大悪党になります12
アクの予想は的中することになった。
相手は1万の軍勢を闇に紛れ込ませて夜襲をかけてきた。
しかし、獣人に軍配が上がることになる。
夜目が利き、最初から警戒をしていれば夜襲するだけ間抜けだと言えるだろう。
やってきた襲撃者達は、アク達軍団を只の人々だと判断していた。
さらにハッサン達を打ち負かしたことで勢いもあった。
二日間姿を見せなかったのは、ハッサン達を打ち負かした兵をアク達にぶつけるために呼び戻していたためだ。
「夜襲だ!敵が現われたぞ」
アク達は二つの罠を仕掛けておいた。
一つは身を隠した獣人達の存在だ。
彼等は身を隠して、敵が自陣に入り込むのを待っていた。
入り込む数がどれくらいなのか隠れた兵はいないかなど、情報を掴む役目と敵が逃げ出したときや交戦に入ったときの隠し玉に使うつもりで伏せていた。
彼らを指揮しているのは赤猿族 族長ケルイだ。
ケルイは隠密行動にも慣れており、身軽な体を駆使して木の上から攻撃を行なうことができる。
もう一つの罠は、兵士に交代制で休みを取らせていたことだ。
そのため常に武装を解除することなく、戦える兵士を用意できたことが相手を迎え撃つのに迅速な対応が取れた。
天幕を襲い兵糧に火を放つのがセオリーである夜襲を想定していたため、天幕は少なくし民家を利用して兵士達を休ませた。
敵には油断している素振りを見せるため軽く酒を飲むことも兵士達に許した。
アクの策がハマり、天幕を襲おうとした兵士は武装した亜人達に返り討ちに遭い、兵糧を狙った兵士はアクや龍人族達に悉く消されるか倒されていく。
それに気づいて逃げた者はケルイ率いる獣人族によって奇襲を食らい倒されていった。
こちらにも多少の被害が出たが、死人は出なかった。
「圧勝ですなマスター」
白扇が「がはははは」と高笑いをしながらアクの天幕に入ってきた。
ケルイは偵察にいってくれているので、報告に来るのはもう少しかかる。
「ああ、これで夜襲はなくなるだろう。何より前回はあまり相手に被害を出すことはできなかったが、今回はかなりの痛手を負わせることができた。かなりいい収穫を得られたな」
「うむ、次はどんな策を採ってくるやら、卑劣な奴らを返り討ちにしてやりましょうぞ」
「いや、次は俺達が攻める番だ。城が見えてきたしな」
アクは城のある方角を見つめて、早期の決着を望んでいた。
卑劣極まりないへーゲル王を早く殺したい衝動を抑えるのが必死であった。
ーーーーー
へーゲル王の下に二つの報告が届いていた。
先に届いた報告では敵に夜襲をかけて成功し、攻めて来ていたバンガロウ軍の半分を撃退して退却まで追いこんだというものだった。
ただ、その三日後に届いた報告は正反対の報告だった。
もう一つの部隊に夜襲をかけたが返り討ちに遭い、ほとんど全滅に追い込まれたというものだった。
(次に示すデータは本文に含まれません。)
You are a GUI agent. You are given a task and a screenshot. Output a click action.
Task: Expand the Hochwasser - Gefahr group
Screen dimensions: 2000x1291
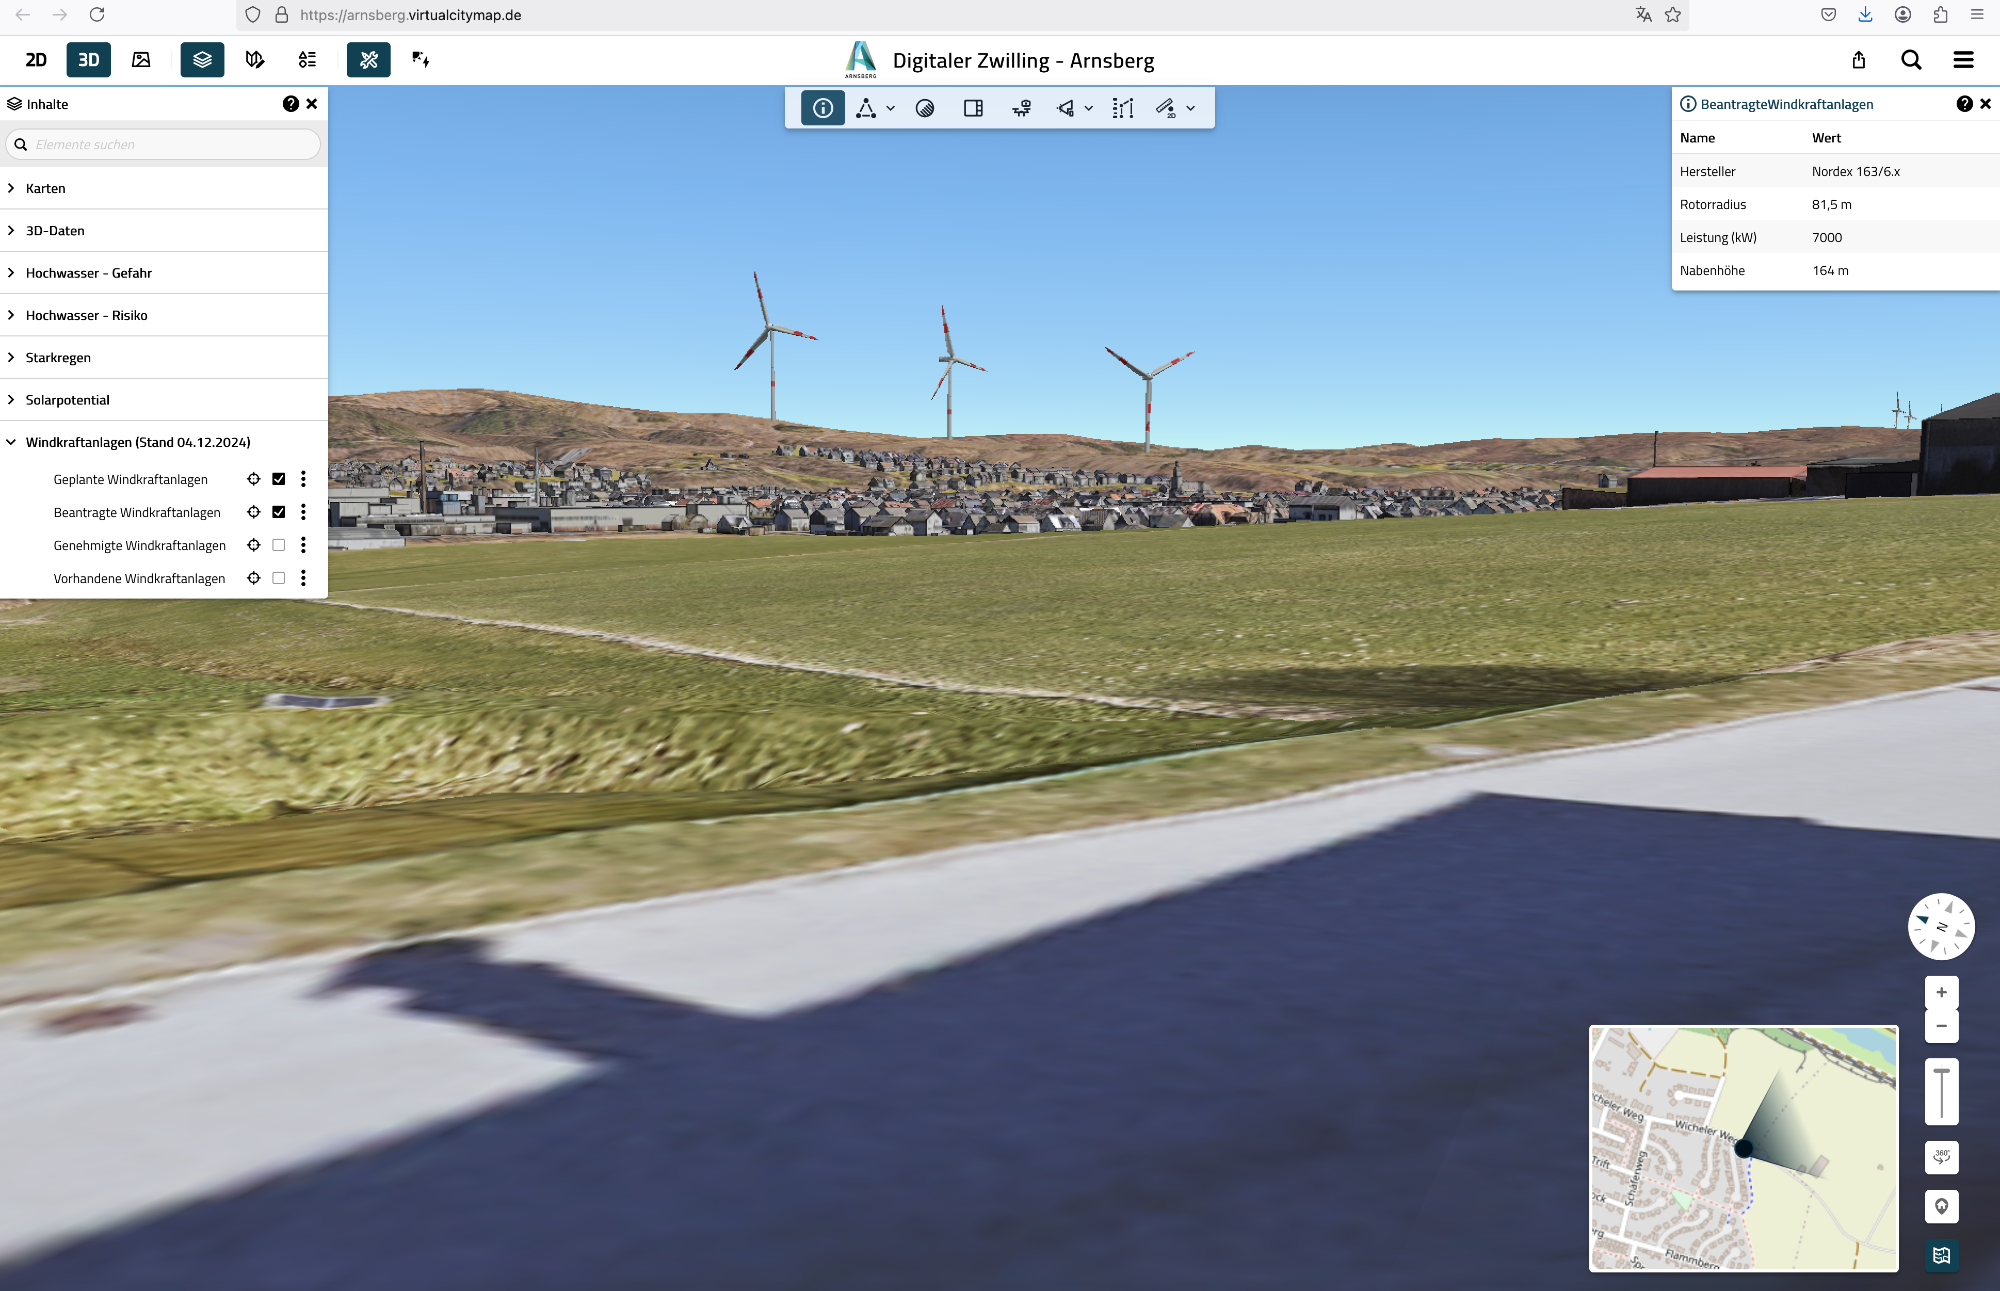point(11,273)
夜襲を仕掛けるために訓練された兵士を使ってしまったのが痛い。
民などいくらでも犠牲にしてもかまわないとへーゲル王は思っているが、兵士を育てるのには苦労がいる。
「この無能が!どうして夜襲をして返り討ちに遭う奴がいる!相手は寄せ集め集団であろう。我が兵が負けることなど有り得ぬ」
「申し訳ありません」
報告に来た兵士は怯えきり、ただただ平伏することしかできなかった。
「もうよい、夜襲が警戒されているのであれば次の作戦をとる。何より敵も傍まできていよう。ならば手段など選んでおれんわ。例の物を用意しろ」
へーゲル王がそう告げるが、兵士達は動こうとしない。
「どうした、早く用意に行かぬか」
「ですが、あれは最後手段だと」
「そうだ、無能なお前達が失敗するから幼子を犠牲にしなくてはいけなくなってしまった」
「どうか我々にもう一度チャンスを頂けないでしょうか」
「ならん。すでに我が城を護る兵が少なくなっておる。兵士をこれ以上使うことはできん」
「そ、そんな」
「なんだお前は王の命令が聞けぬのか?」
「ぐっ、いえわかりました。用意したします」
「わかればよい、下がれ」
立ち上がった兵士達は今にも血の涙を流しそうなほど悔しそうに眼を充血させていた。
「口ばかりで役に立たぬ者達共だ」
「まったくですな。子供などまた産めば良いものを」
エーゲル王の発言に宰相が同意を示す。
エーゲル王が命令した作戦はあまりにも残酷な作戦だった。